Leave the pictures out, and repeat exactly every line from the one with "Given: Click the undo back arrow in toolbar" through the end of the data below.
SUPPLIED DATA Start Marker
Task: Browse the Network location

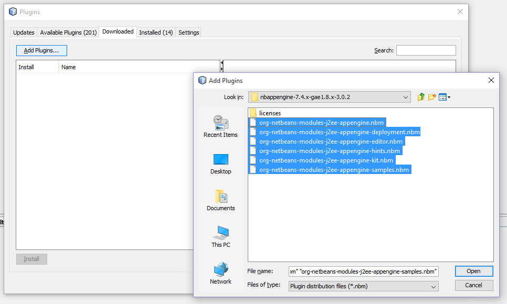Action: [x=220, y=274]
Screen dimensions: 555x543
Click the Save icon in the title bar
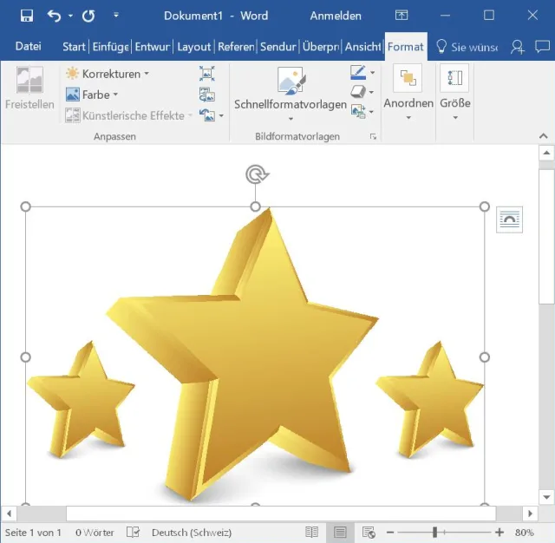(x=26, y=16)
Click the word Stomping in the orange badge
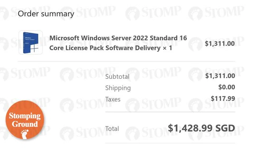Image resolution: width=254 pixels, height=152 pixels. [x=25, y=116]
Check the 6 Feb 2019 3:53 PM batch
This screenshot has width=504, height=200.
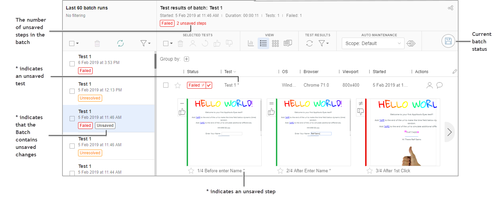[72, 64]
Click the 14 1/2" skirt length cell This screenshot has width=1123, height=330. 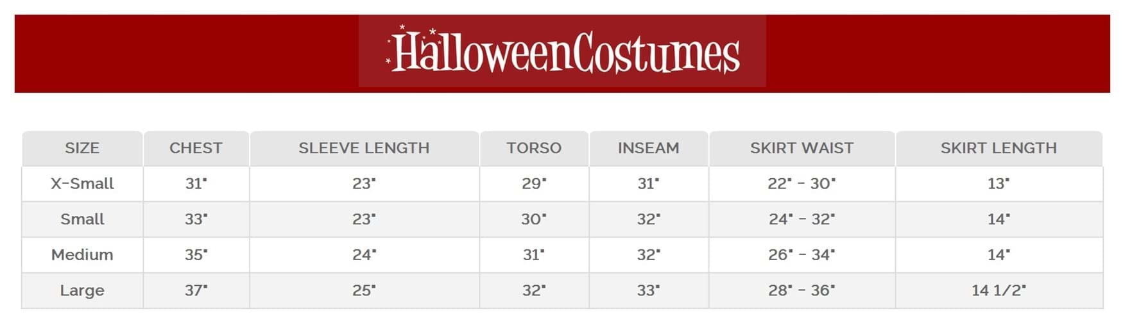pyautogui.click(x=999, y=290)
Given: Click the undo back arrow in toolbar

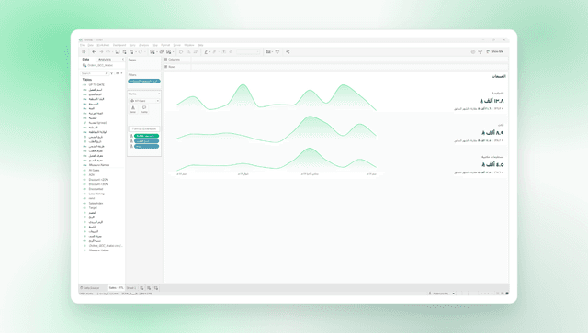Looking at the screenshot, I should pos(94,51).
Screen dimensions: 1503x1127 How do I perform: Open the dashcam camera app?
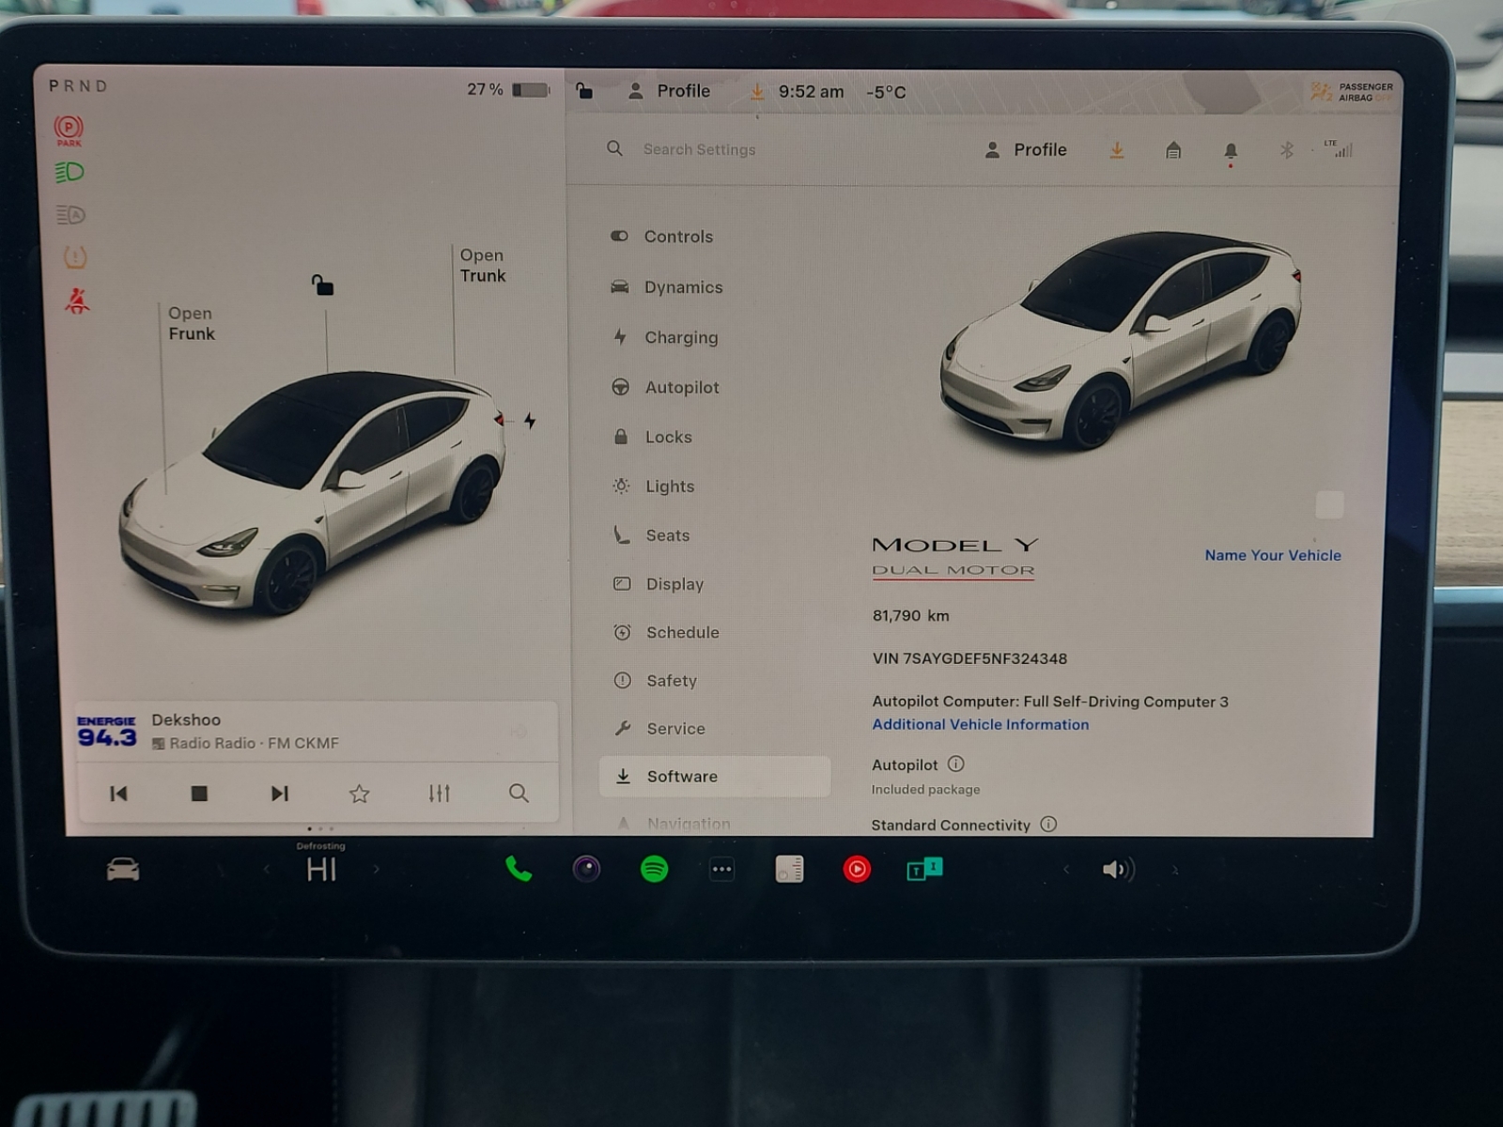coord(586,870)
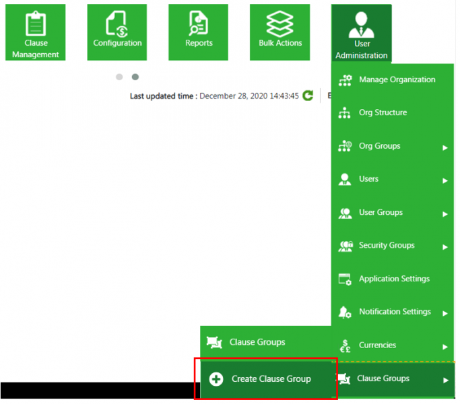Open Clause Groups in the submenu
The height and width of the screenshot is (404, 460).
[x=257, y=342]
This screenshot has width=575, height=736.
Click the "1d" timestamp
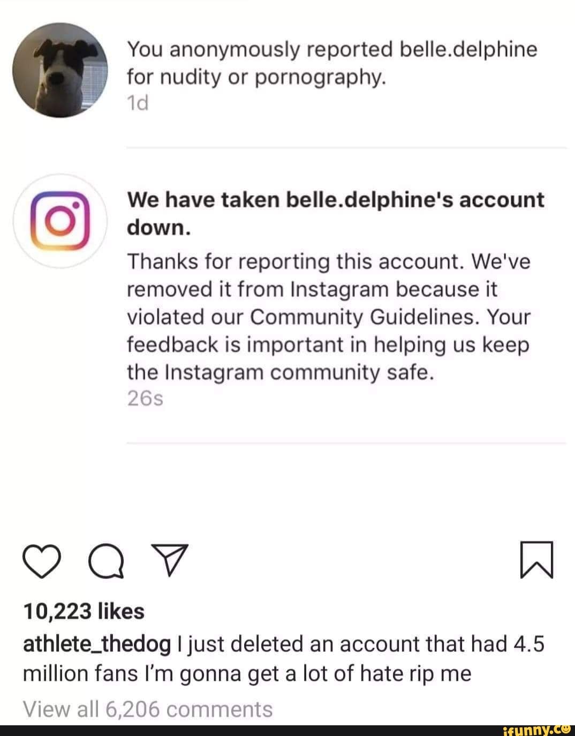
SUPPLIED DATA End Marker
ANSWER BOX:
Given: Click the undo back arrow in toolbar

Looking at the screenshot, I should pos(94,51).
Screen dimensions: 1503x1127 How do I perform: Open the dashcam camera app?
coord(586,870)
Open Clause Groups in the submenu
The height and width of the screenshot is (404, 460).
[x=257, y=342]
This screenshot has width=575, height=736.
Click the "1d" timestamp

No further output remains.